Tout est donc quasiment parfait jusqu'à l'épilogue où l'auteur, sautant du coq à l'âne, nous assène violemment son point de vue, totalement hors sujet, sur le Patriot Act. Un peu déconcertant. A la fin de l'ouvrage, diverses infos sur l'industrie du porno mais aussi une liste de livres ou DVD ayant rapport avec le 11 septembre.
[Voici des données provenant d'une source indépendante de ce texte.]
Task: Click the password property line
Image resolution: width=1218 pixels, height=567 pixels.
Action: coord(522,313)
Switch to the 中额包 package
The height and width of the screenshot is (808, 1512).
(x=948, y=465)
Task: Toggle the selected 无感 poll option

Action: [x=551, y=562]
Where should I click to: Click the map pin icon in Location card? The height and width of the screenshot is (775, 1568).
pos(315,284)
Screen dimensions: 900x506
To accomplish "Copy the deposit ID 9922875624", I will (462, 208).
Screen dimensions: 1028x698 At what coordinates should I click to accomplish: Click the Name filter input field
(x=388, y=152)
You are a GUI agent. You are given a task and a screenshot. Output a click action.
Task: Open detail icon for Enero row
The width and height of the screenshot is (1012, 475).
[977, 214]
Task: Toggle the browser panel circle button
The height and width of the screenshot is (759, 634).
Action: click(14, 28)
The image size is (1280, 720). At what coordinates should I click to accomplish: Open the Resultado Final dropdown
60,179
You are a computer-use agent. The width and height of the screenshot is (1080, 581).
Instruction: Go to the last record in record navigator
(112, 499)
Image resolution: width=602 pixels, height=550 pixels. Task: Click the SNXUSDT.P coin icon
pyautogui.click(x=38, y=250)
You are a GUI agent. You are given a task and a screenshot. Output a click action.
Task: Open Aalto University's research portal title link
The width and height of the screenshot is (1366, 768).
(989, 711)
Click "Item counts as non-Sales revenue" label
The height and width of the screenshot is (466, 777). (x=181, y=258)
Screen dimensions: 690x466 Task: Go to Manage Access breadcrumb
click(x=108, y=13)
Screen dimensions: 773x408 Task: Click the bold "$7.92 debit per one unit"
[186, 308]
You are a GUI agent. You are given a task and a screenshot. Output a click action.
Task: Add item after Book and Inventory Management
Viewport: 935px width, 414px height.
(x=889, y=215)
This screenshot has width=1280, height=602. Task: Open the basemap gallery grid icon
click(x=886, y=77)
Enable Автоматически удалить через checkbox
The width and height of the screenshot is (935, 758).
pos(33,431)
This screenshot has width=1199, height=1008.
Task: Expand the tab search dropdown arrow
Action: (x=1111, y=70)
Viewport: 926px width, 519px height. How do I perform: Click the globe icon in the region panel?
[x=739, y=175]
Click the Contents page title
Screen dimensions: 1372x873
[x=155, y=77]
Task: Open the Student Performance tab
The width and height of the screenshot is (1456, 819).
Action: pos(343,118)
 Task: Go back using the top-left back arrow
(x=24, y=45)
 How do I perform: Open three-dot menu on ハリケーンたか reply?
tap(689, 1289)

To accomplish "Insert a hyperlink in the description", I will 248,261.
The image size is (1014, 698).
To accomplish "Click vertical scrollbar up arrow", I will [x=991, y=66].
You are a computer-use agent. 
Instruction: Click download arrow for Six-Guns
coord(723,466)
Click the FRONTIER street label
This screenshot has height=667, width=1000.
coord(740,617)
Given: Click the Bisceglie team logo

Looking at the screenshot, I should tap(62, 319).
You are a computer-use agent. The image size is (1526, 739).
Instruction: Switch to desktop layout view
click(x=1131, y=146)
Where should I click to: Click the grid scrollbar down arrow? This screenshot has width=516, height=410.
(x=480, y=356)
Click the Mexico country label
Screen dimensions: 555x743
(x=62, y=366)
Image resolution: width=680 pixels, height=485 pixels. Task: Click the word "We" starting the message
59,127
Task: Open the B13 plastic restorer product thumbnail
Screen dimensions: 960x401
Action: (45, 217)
Dans le tas, les éructations fanatiques de Michael Moore mais aussi l'ouvrage, truffé d'inepties (voir ci-dessous) de Thierry Meyssan.
Dommage de s'éloigner ainsi du sujet, surtout en citant d'aussi piètres références.

Voilà donc un polar excellent, qui fait s'interroger le lecteur sur bien des pratiques et réussit à développer une intrigue efficace et peu conventionnelle, mais qui se termine dans une étrange queue de poisson.
Cette lecture est toutefois vivement conseillée.



Quand Jean-Pierre Otelli démonte les inepties de Meyssan
Jean-Pierre Otelli, pilote totalisant plus de 13 000 heures de vol, consultant, leader de patrouille acrobatique, est également écrivain. Il a démontré, dans Les fous du ciel : que s'est-il vraiment passé dans les avions ? (Altipresse), que les fumeuses théories de Meyssan étaient basées sur des absurdités évidentes. Voici les plus comiques.

Dans son livre (à la gloire d'une théorie nauséabonde bricolée à partir de... 7 photos trouvées sur le Net !), Meyssan affirme entre autres :
- que les trains d'atterrissage des avions sortent automatiquement lorsqu'on baisse l'altitude.
--> évidemment faux, c'est d'ailleurs devenu depuis une blague dans le milieu aéronautique.
- que les avions sont faits dans la même matière que les camions (en acier donc).
--> un fuselage, pour des raisons évidentes de poids, est généralement fabriqué en alliage d'aluminium, avec certaines parties en titane ou en matières composites comme la fibre de carbone. Tous ces matériaux brûlent dans les incendies (à plus forte raison lors d'un crash violent avec réservoirs pleins).
- qu'une ou deux balises ont été installées dans le WTC pour attirer les avions sans que les pilotes ne puissent rien faire.
--> une balise n'est pas un petit boitier que l'on fourre dans sa poche, pour porter à 500 kilomètres (distance à laquelle se trouvait le vol 77 lors de son détournement), une "balise" est en fait une Beacon/NDB, autrement dit une antenne de 20 à 30 mètres de haut (et autant en largeur pour l'haubaner) pesant plusieurs tonnes.
- que des pilotes inexpérimentées n'auraient pu percuter les tours, notamment la deuxième. Pour appuyer ses dires (attention, c'est la meilleure du bouquin) il explique que les avions, qui volaient à 700 km/h, parcouraient 55,65 m (la demi-largeur d'une tour) en 3/10 de seconde et qu'il était donc impossible de "bien viser" à une telle vitesse.
--> l'avion n'évolue évidemment pas à cette vitesse lors d'un déplacement latéral. Si vous doublez un véhicule sur l'autoroute et que vous gardez une vitesse constante de 120 km/h, vous ne vous déplacez pas latéralement à cette vitesse, sinon au moindre coup de volant, vous détruiriez les barrières de sécurité... et vous avec !

Tout cela pourrait être simplement une bonne occasion de rire si ce torchon ne constituait pas une insulte envers l'intelligence des lecteurs et surtout la mémoire des victimes. Mais bon, un scandale, même faux, fait toujours vendre.